Cash on delivery is an amount of money, on behalf of the sender, collected by mail from the addressee upon delivery of the postal item. Money is sent to the sender by wire or postal order.
Cash on delivery history in the world
The forwarding of correspondence and the reclamation of postal payments from the recipient has been actively used since the beginning of the 19th century. In foreign countries, both domestic and international correspondence were paid in this way.
In addition, the function of postal orders was also carried out. It consisted in the fact that the post office took upon itself the claim of payment from the debtor on the basis of various documents and its transfer to the creditor. This operation was first introduced in Germany in 1874.

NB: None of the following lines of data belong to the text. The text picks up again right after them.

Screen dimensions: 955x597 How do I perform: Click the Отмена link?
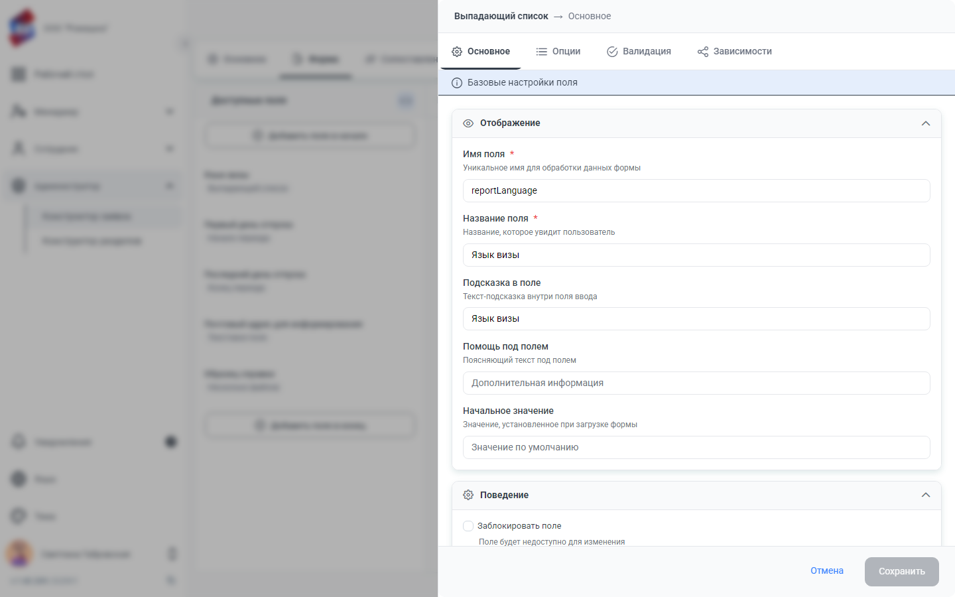point(827,571)
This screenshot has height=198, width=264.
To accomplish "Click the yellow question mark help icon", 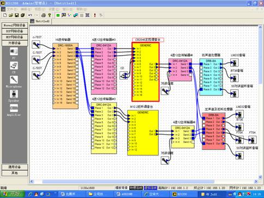I will [50, 15].
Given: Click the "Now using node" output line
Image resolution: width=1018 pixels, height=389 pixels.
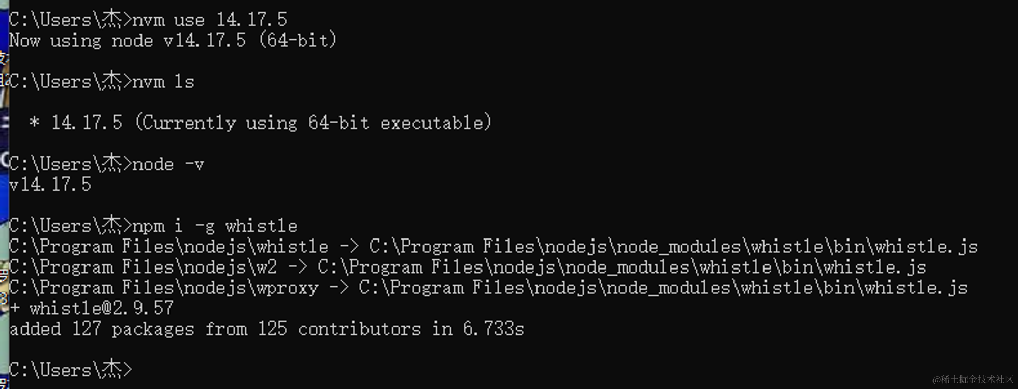Looking at the screenshot, I should [x=81, y=41].
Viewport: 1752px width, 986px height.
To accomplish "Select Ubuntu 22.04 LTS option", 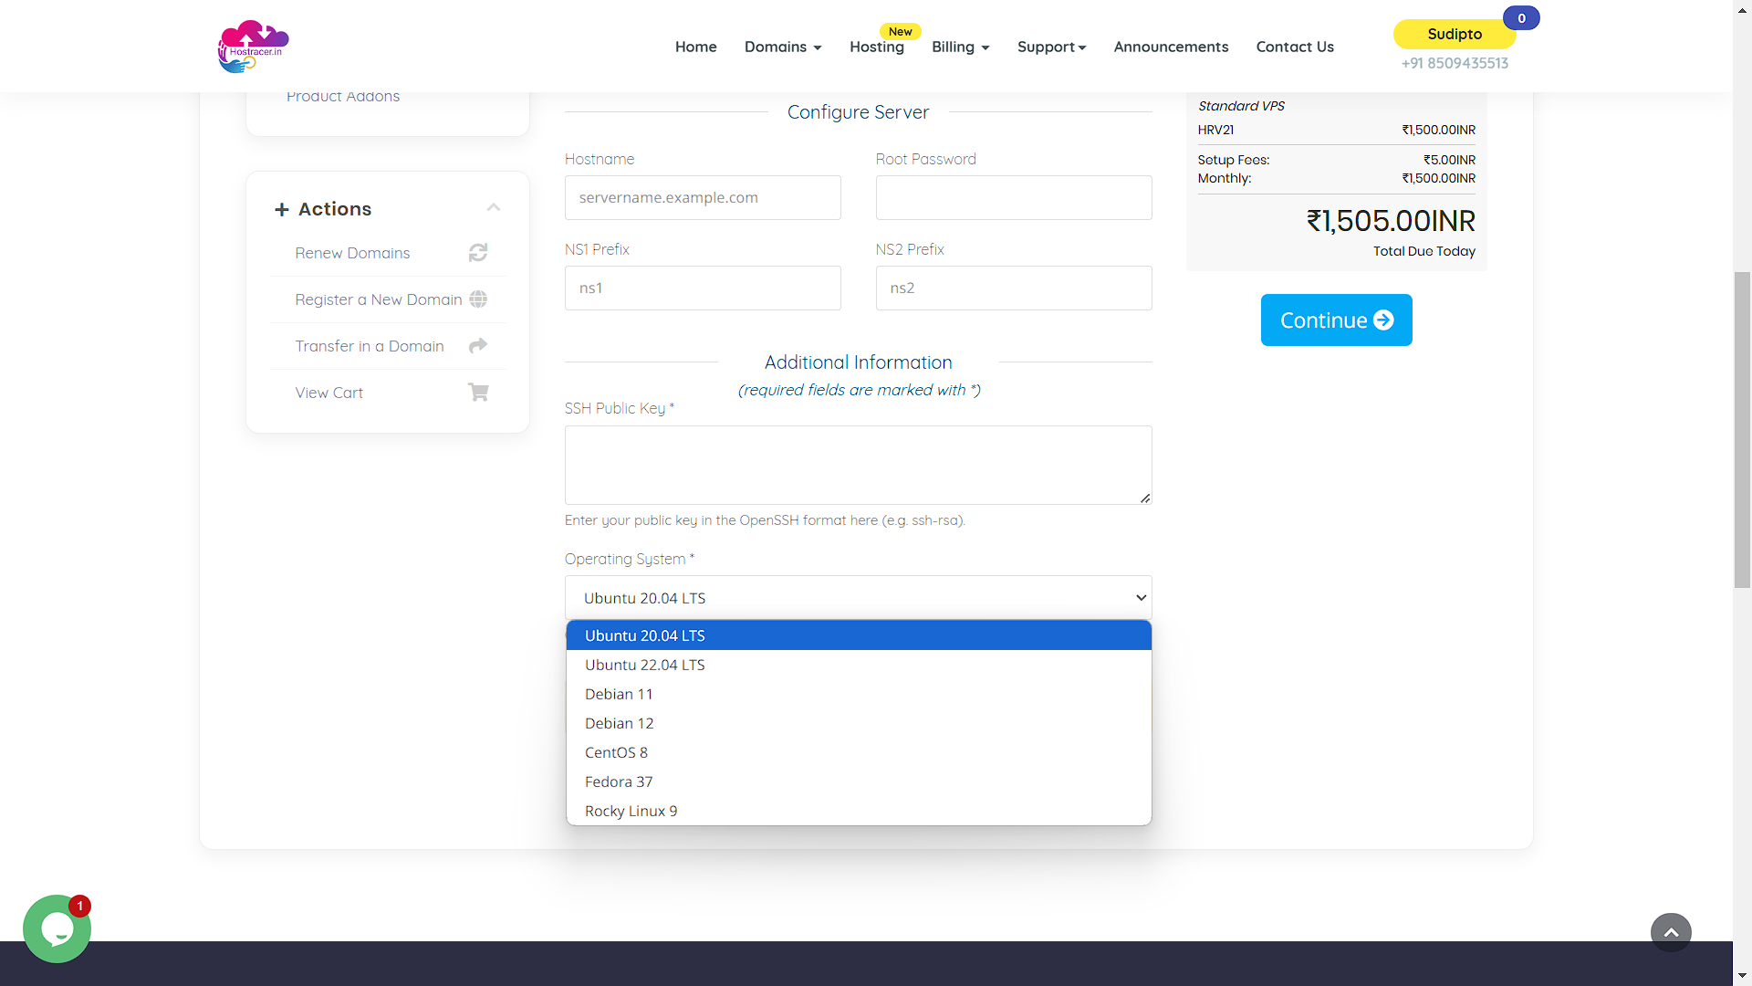I will (x=645, y=665).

In 1885, at the Congress of the Universal Postal Union in Lisbon, the countries in which postal order operations were carried out, the participants agreed to extend this operation to their mutual relations. The agreement was accepted by Austria-Hungary, Germany, Belgium, Italy, Luxembourg, Norway, Portugal, the Netherlands, Sweden, Switzerland, France, Romania, Turkey, Tunisia, Egypt, the United Provinces of Central America, Brazil, Chile and San Domingo.

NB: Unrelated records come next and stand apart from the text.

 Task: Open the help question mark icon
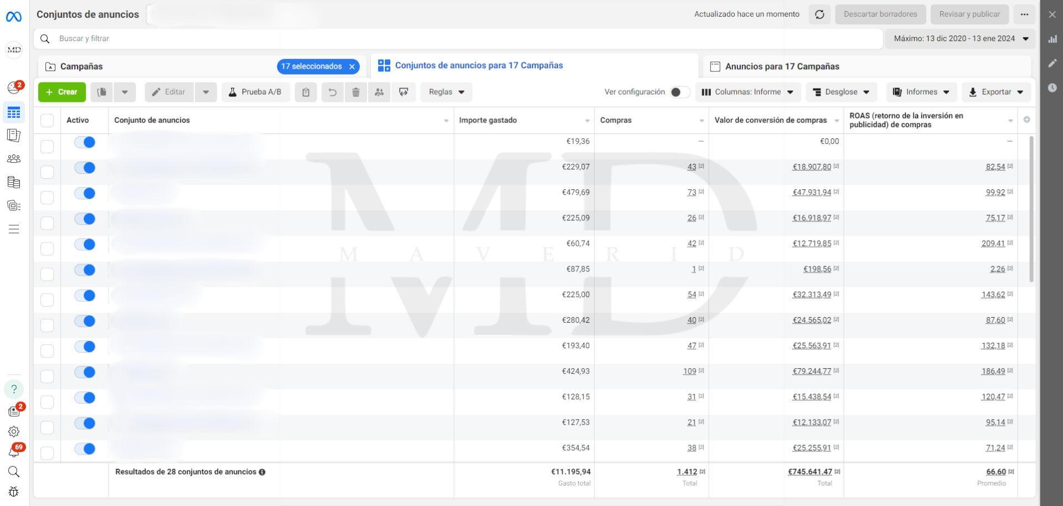pos(14,389)
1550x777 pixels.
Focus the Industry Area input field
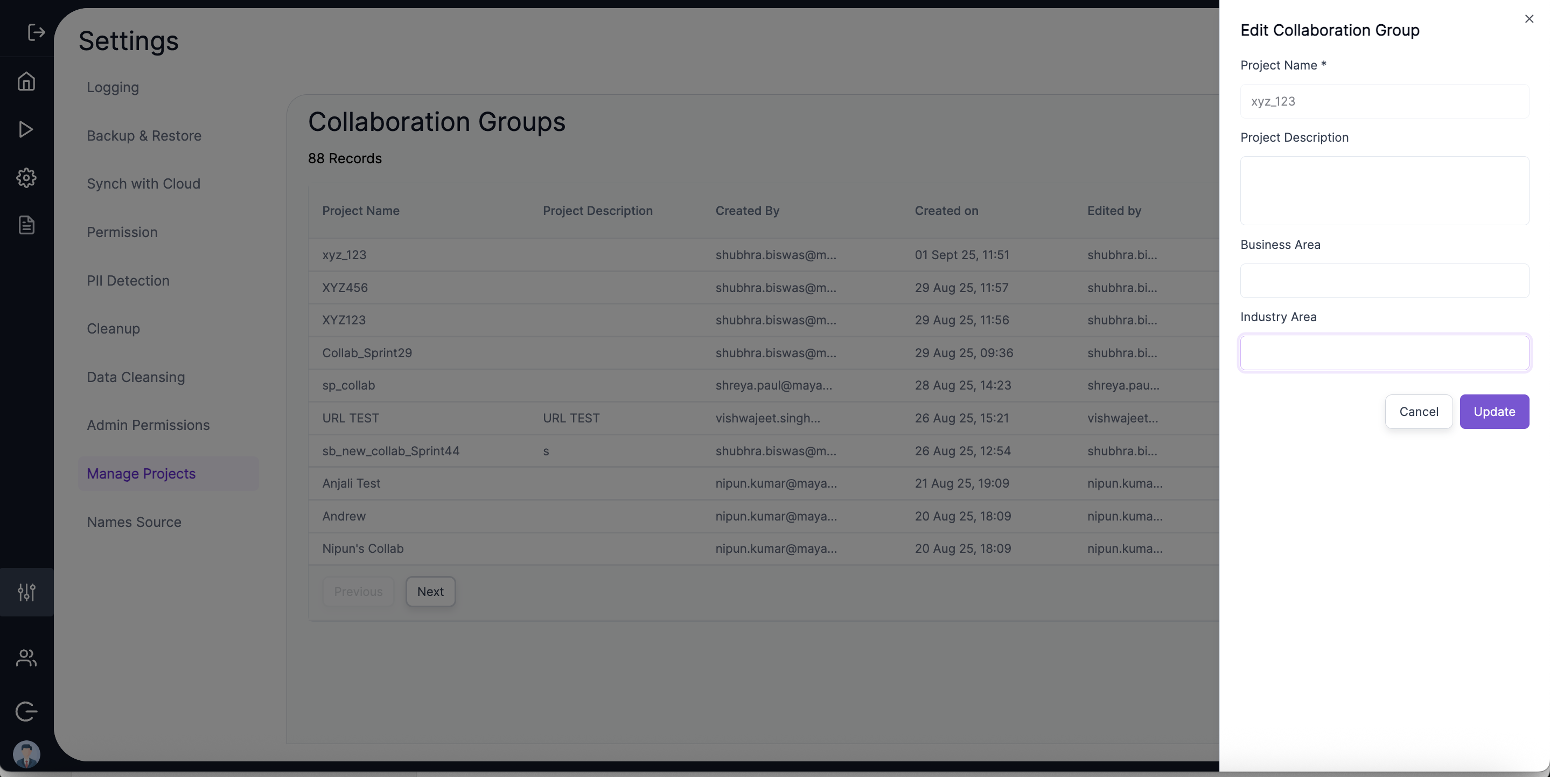click(x=1383, y=353)
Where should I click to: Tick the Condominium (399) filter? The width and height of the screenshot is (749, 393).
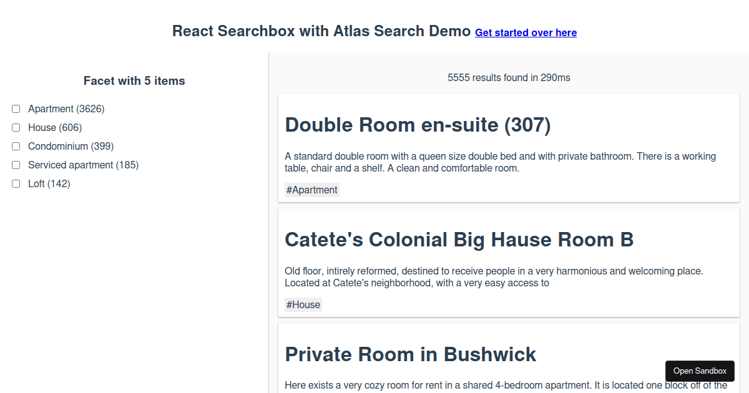16,146
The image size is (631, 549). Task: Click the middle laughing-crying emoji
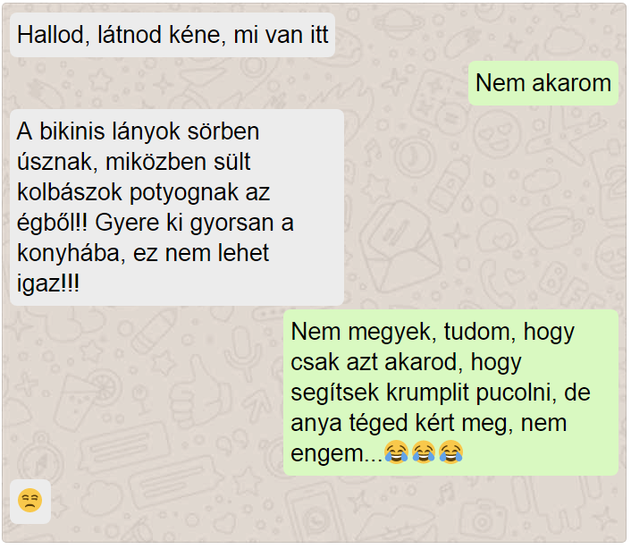424,452
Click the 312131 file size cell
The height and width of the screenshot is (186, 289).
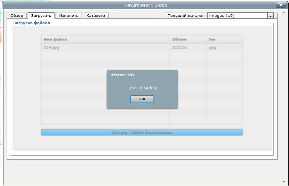[x=179, y=48]
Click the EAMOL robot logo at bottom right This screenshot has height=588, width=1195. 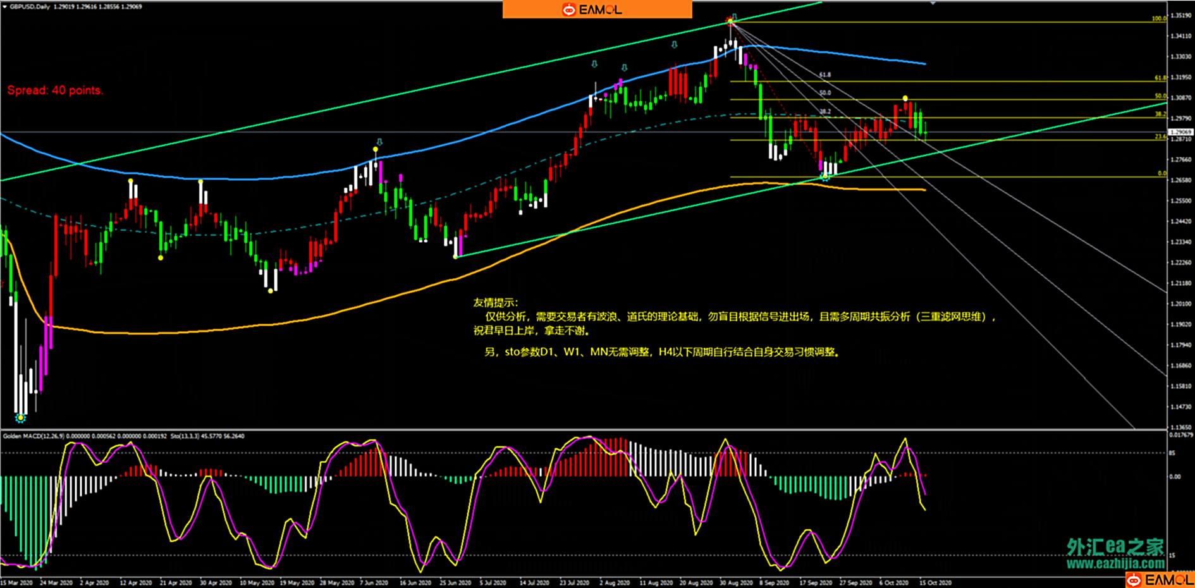pos(1135,580)
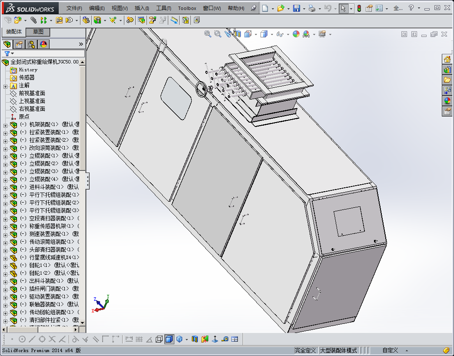
Task: Click the Edit Appearance sphere in view toolbar
Action: point(296,34)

In 1896 in the countries of the Universal Postal Union, about 50 million transactions of postal orders and cash on delivery were carried out. Postal items with cash on delivery are marked with special stickers of the established international form.
Cash on delivery in Russia
In Russia, the cash on delivery operation was introduced on January 1, 1888. More than 650 thousand parcels and more than 400 thousand other items worth over 11 million rubles were delivered as nonresident correspondence with cash on delivery in 1896. This type of postal service was practically not used for internal local correspondence in the Russian Empire.
In the USSR, cash on delivery was actively used. The amount of the payment was unlimited, but it could not be higher than the estimated amount of the item. Cash on delivery stickers were not used in the Soviet Union. Instead of them, special stamps were put on the postal item.
Now in the Russian Federation this service is provided in accordance with the Federal Law "On Postal Communication" and the Resolution of the Government of the Russian Federation of April 15, 2005 "On the Rules for the Provision of Postal Services". The law defines a “postage with cash on delivery” as an item with a declared value that is sent between federal mail facilities. When submitting this shipment, the sender instructs the federal mail facility to collect the specified amount of money from the recipient and send it to his address.